Continue the mailing-list reply about UTF-8 in internationalized domain names from the point where it stops.
---------- Text ----------
[Date Prev][Date Next][Thread Prev][Thread Next][Date Index][Thread Index]
Re: [idn] What's wrong with skwan-utf8?
- To: idn@ops.ietf.org
- Subject: Re: [idn] What's wrong with skwan-utf8?
- From: "D. J. Bernstein" <djb@cr.yp.to>
- Date: Mon, 25 Dec 2000 16:19:53 -0800
- Cc: djb@cr.yp.to
- Delivery-date: Mon, 25 Dec 2000 16:22:19 -0800
- Envelope-to: idn-data@psg.com
[JS: If you wish to carry on a long discussion on this, I would appreciate if
you could join the mailing list. This is the last time I will bounce your mail
back. Thanks]
Rick H Wesson writes:
> there is a lot of embedded systems out there that would crash-and-burn if
> they received a reply in utf8.
Can you please identify the systems, explain how they use domain names,
and say what exactly you mean by ``crash-and-burn''? We need this
information if we're going to accurately assess the cost of upgrading
the world to support IDNs.
---------- Records supplied ----------
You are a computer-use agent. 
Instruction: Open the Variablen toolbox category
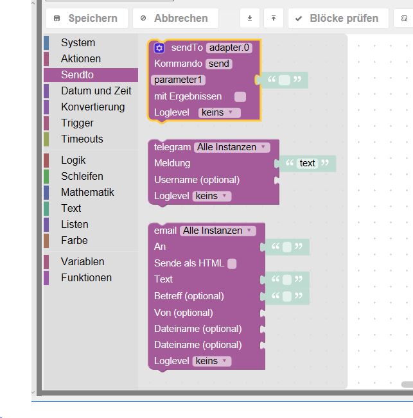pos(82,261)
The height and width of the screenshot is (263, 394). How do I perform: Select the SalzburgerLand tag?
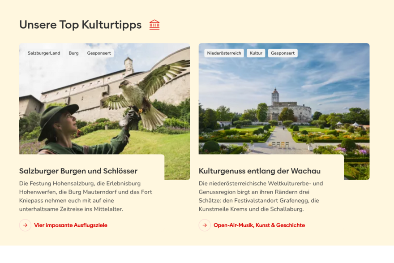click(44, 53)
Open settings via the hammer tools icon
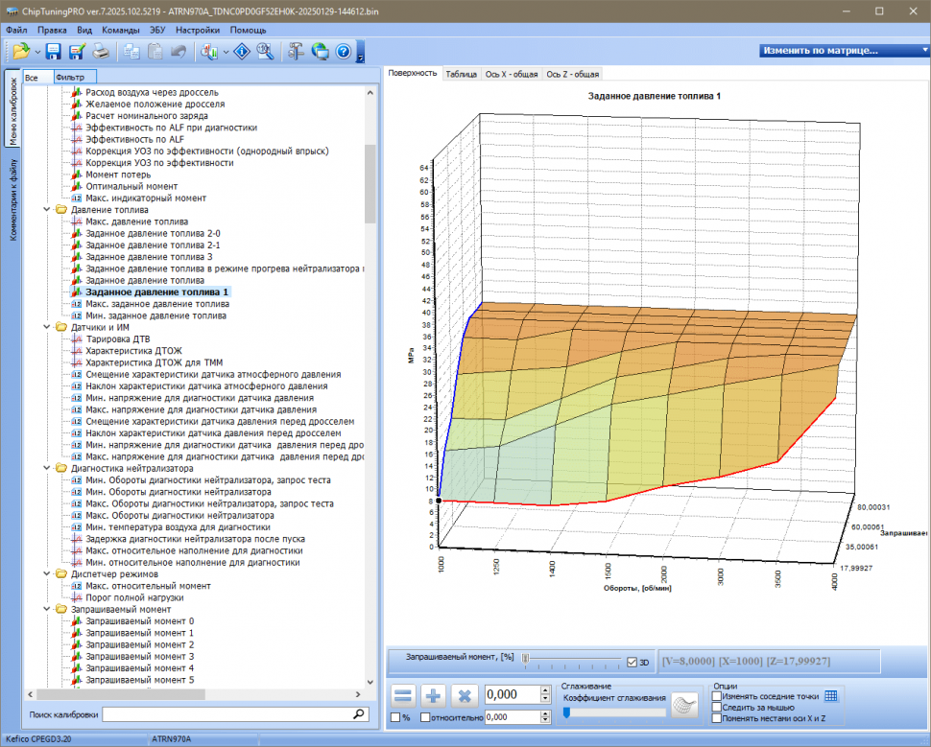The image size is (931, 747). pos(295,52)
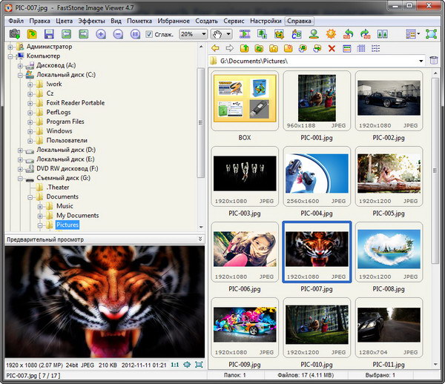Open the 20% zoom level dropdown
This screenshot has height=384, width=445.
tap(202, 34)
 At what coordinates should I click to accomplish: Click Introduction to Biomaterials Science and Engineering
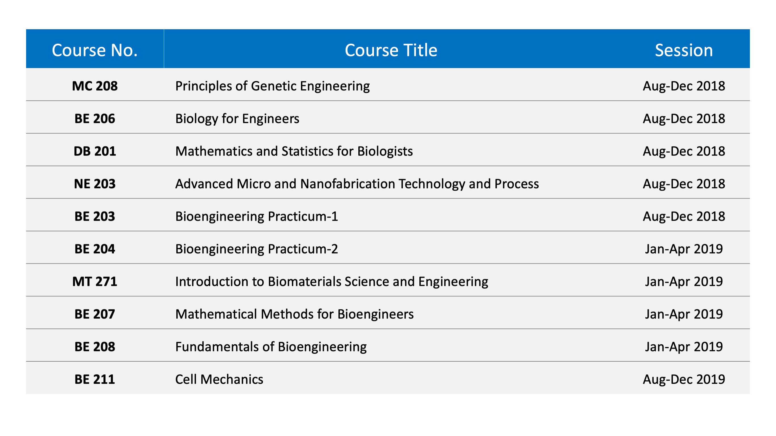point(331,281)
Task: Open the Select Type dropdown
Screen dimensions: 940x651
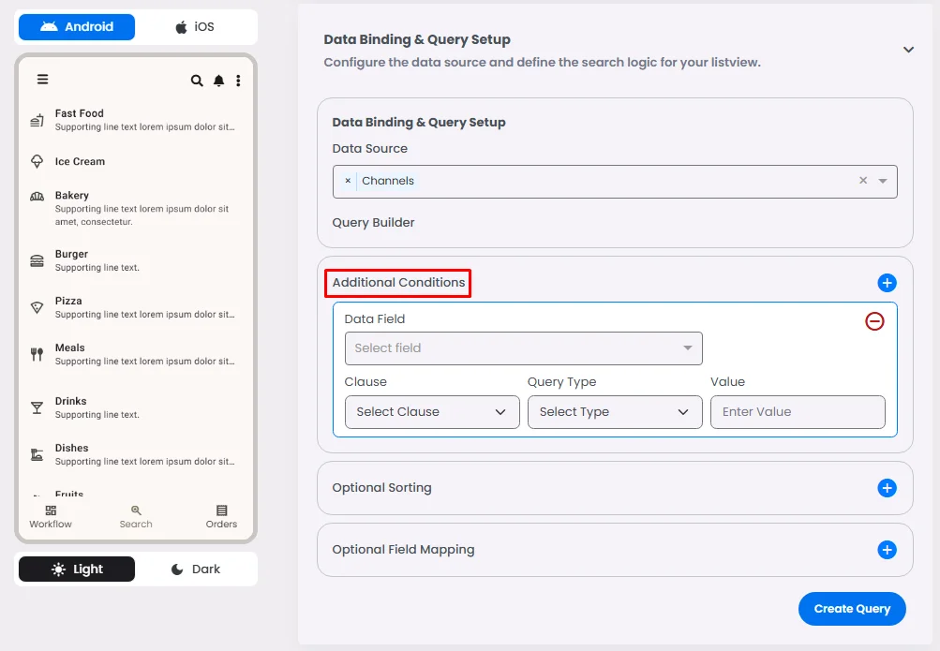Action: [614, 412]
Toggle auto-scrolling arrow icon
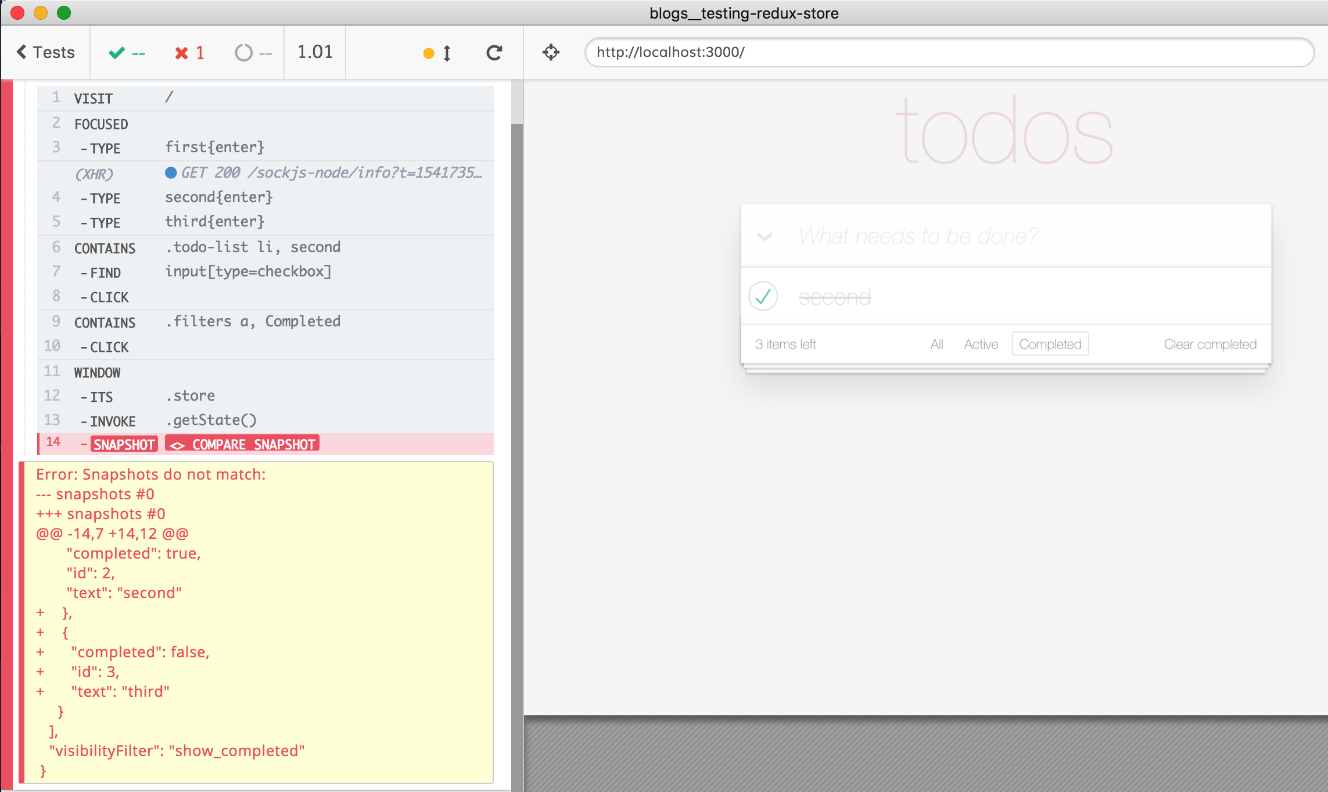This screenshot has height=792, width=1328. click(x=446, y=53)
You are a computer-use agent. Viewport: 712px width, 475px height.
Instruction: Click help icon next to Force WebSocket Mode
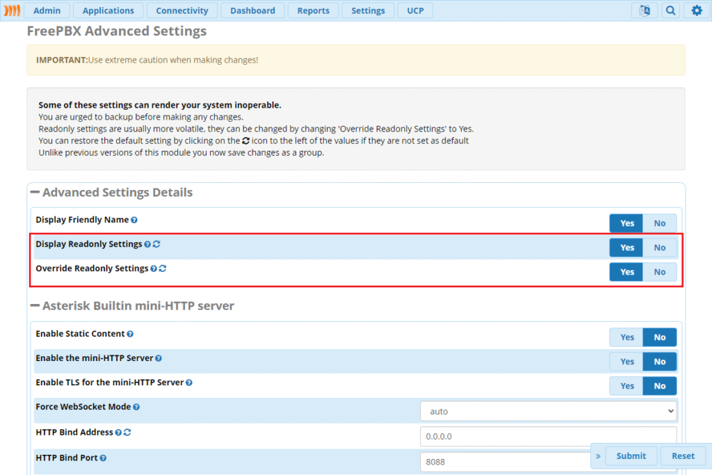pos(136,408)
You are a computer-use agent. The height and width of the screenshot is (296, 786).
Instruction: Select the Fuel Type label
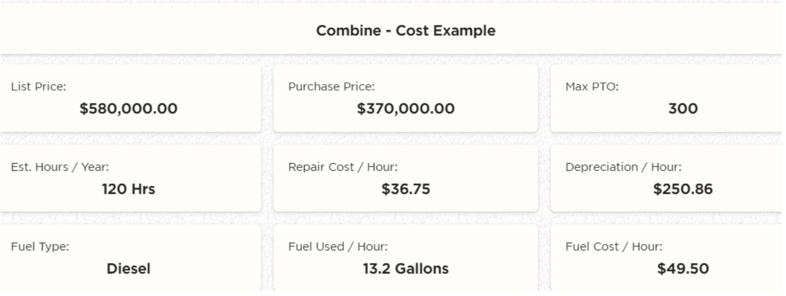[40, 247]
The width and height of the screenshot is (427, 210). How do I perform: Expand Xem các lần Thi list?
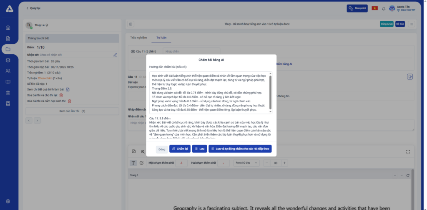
----------
▶ [Written reply]:
Patrik Fältström writes:
> Many implementations of the above protocols happen to be able
> to handle UTF-8, while others can not.
Same question here.
I realize that sendmail removes characters 128-159 on input. Fixing this
is a trivial matter of encoding 128->255 160, 129->255 161, ...,
159->255 191, 255->255 255 in the collect() routine, then reversing the
encoding on output.
I also see a statement in the mailing-list archives that an obsolete
version of the Netscape mailer segfaults under Solaris when it reads
UTF-8 messages. Presumably this bug doesn't exist in Netscape 6.
> Also, there is a question whether UTF-8 is really what we should use.
Many systems use UTF-8 internally. It takes less work for them to read
and write UTF-8 than for them to handle text in other character sets.
Quite a few programs will Just Work(tm) if IDNs are defined as UTF-8,
while they'll have to be upgraded if IDNs are defined any other way.
It's easy to imagine a world where 8859-1, JIS, KOI-8, and so on have
all disappeared in favor of UTF-8. People are doing the UI work needed
to get there; see, e.g., http://www.cl.cam.ac.uk/~mgk25/unicode.html.
Don't you think it will be a bit embarrassing to look around in a UTF-8
world and see that the Internet is using UTF-7?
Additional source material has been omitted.